Tutto questo era Giuseppe Gualtieri, per tutti “Peppo”, storico dipendente del Comune di Luino, che è scomparso la scorsa notte dopo una rapida malattia a 60 anni.
Originario della Calabria, con la sua numerosa famiglia, ha sempre lavorato sul territorio luinese, stabilendosi in via Creva insieme alla moglie Caterina e alle due figlie Sara e Stefania. Da anni era dipendente del Comune di Luino, prima come operaio e successivamente come messo, dimostrando un gran senso d’appartenenza verso quell’ente dove ha prestato servizio nella sua vita, tanto da ricevere un riconoscimento da parte dell’ex sindaco Andrea Pellicini nel 2019.
«Una notizia che ci rattrista profondamente – afferma il primo cittadino Enrico Bianchi -, Giuseppe era una figura importante e molto rappresentativa per il nostro Comune. Il legame andava al di là del semplice rapporto istituzionale, sentiva il suo ruolo, lavorava con orgoglio.
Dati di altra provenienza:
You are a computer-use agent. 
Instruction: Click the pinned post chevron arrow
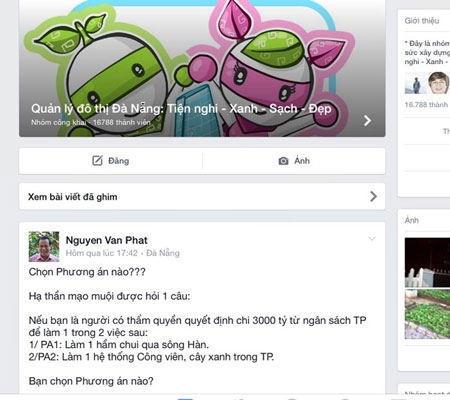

Era un uomo esemplare».
«A volte si pensa alle figure di rilievo della macchina comunale – continua il primo cittadino -, in realtà chi rappresenta bene l’orgoglio di una città sono proprio uomini come Peppo, che nella loro semplicità avvicinano la gente. Teneva tantissimo al suo incarico a Palazzo Verbania, dimostrava così il suo senso di appartenenza. Dispiace molto, mi unisco al dolore della famiglia a nome di tutta l’amministrazione comunale».
«Sono stordito e affranto. Peppo prima di tutto era un caro amico – racconta con commozione il deputato, nonché ex sindaco di Luino, Andrea Pellicini -. Poi era una persona perbene, buona, sempre disponibile. Nei miei anni da sindaco è stato per me un punto di riferimento, tanto da essere nominato “Maestro di cerimonie”. E’ stato un dipendente pubblico modello e ha sempre avuto un amore sconfinato per Luino».
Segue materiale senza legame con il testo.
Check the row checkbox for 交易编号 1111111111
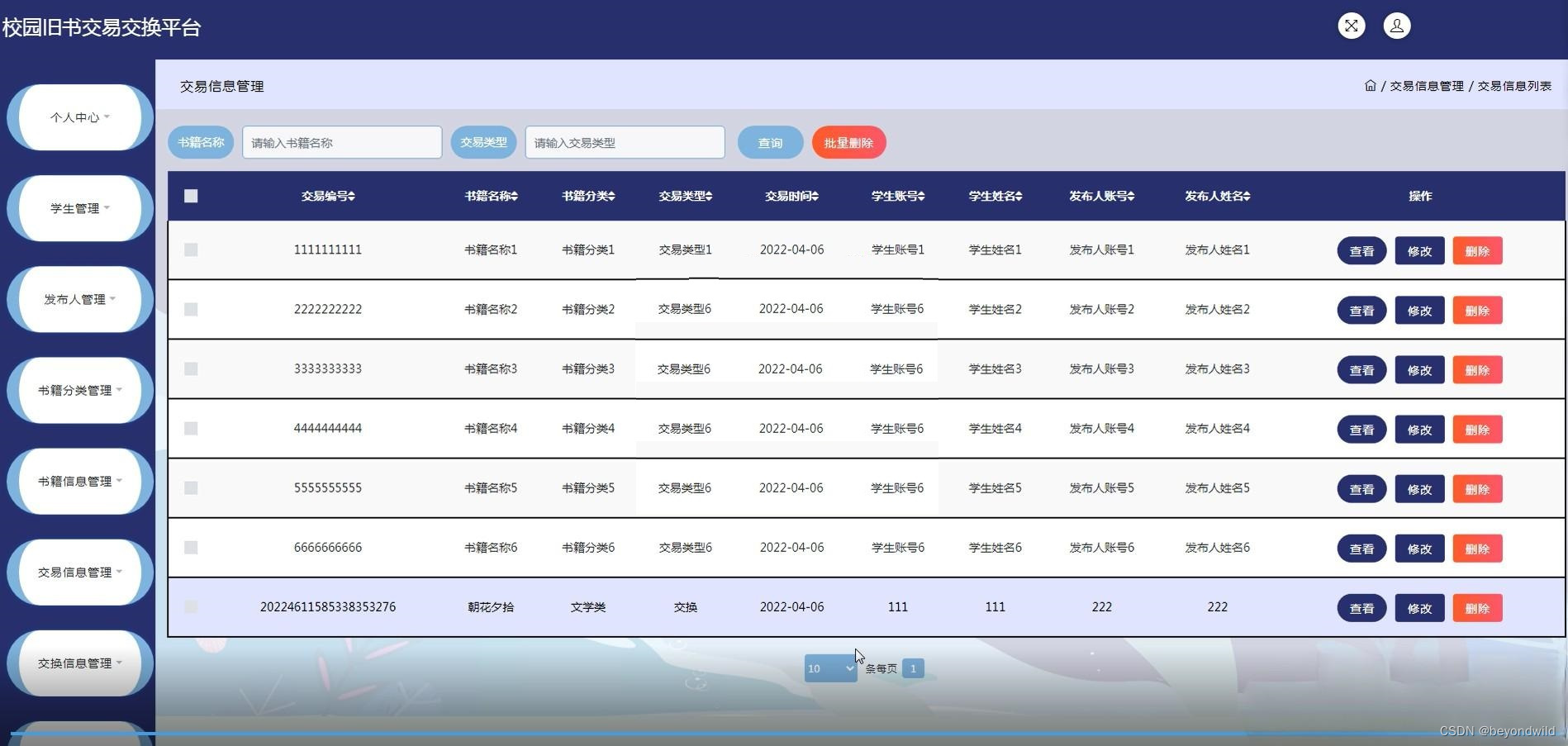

«Con lui se ne va un pezzo di storia, perché Peppo era legato al Lido di Luino, dove aveva lavorato da ragazzo, e al Verbania, che in qualche modo era il suo palazzo – conclude Pellicini -. Sarà dura stare senza di lui e non vederlo al mattino con i suoi capelli sempre perfetti e sempre pronto a condividere con entusiasmo qualche progetto. Sono vicino alla sua famiglia, da lui sempre adorata».
I funerali si terranno lunedì 18 dicembre alle 14.45 presso la Parrocchia di Creva, frazione di Luino, preceduti dal Santo Rosario alle 14.30. La salma sarà tumulata al cimitero di via San Pietro. La nostra redazione si unisce al dolore della famiglia.